Originating as a NASA experiment, the gripper uses millions of micro-scaled fibrillar stalks that adhere to a surface using powerful van der Waals forces — the same way geckos climb. The Gecko Gripper enables robots to pick up flat, smooth objects with significant energy savings over existing grippers such as vacuum grippers, which require compressed air that is costly, power intensive and bulky.

OnRobot says the Gecko Gripper can pay for itself in eight months in cost savings for electricity to compress air alone. The new grippers can affix to a wide range of surfaces including fragile items that vacuum grippers can’t handle. They also offer competitive advantages over electrostatic grippers, which are weaker and require high voltage systems to operate.

In its initial design, the Gecko Gripper progressed from a Stanford research project to the NASA Jet propulsion Lab and on to industry through multiple collaborations. The original NASA use case was for salvaging and repairing satellites such as solar panels, given the Gecko Gripper’s ability to operate in a vacuum. Perception Robotics created the first industrial grippers with new polymer research that increased gripping strength by five times.
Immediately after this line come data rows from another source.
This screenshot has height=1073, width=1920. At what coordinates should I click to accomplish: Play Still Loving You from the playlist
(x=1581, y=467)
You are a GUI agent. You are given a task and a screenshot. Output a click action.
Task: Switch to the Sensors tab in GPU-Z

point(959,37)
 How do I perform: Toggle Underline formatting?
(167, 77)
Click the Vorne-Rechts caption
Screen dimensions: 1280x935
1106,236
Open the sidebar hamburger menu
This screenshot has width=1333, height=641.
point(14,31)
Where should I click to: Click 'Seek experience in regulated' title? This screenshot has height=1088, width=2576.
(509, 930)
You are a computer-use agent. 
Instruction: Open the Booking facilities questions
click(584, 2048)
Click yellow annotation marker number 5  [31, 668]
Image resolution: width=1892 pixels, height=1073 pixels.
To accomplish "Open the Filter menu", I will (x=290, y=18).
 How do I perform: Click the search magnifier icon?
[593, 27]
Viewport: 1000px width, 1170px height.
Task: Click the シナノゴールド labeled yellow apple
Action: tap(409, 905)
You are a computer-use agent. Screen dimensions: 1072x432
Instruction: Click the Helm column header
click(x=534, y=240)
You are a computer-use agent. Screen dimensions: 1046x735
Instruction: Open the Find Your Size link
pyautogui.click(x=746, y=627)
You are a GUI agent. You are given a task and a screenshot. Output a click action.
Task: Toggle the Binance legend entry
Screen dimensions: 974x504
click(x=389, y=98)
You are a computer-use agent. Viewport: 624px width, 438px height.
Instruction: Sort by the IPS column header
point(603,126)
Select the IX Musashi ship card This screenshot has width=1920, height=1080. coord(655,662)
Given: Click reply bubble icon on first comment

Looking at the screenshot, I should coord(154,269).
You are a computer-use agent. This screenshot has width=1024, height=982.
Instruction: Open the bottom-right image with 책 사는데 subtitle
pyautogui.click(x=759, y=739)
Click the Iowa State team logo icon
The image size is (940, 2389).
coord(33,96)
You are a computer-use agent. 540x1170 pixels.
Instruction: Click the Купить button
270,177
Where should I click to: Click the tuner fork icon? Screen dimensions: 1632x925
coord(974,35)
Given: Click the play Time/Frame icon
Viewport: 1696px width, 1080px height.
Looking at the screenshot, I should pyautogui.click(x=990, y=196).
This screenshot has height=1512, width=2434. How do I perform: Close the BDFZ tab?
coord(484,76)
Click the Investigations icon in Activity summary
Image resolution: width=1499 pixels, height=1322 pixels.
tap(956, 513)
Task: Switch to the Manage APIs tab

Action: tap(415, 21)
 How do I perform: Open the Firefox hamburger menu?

Perception was then acquired by OnRobot, which is dedicated to developing and commercializing innovation that helps manufacturers take full advantage of collaborative robotics. 

“The market reaction to the Gecko Gripper has been extremely positive,” says Kristian Hulgard, OnRobot’s general manager for Americas. “We see the gripper now challenging traditional application and material handling design in a wide range of delicate tasks such as picking up porous and delicate objects like PCB boards.”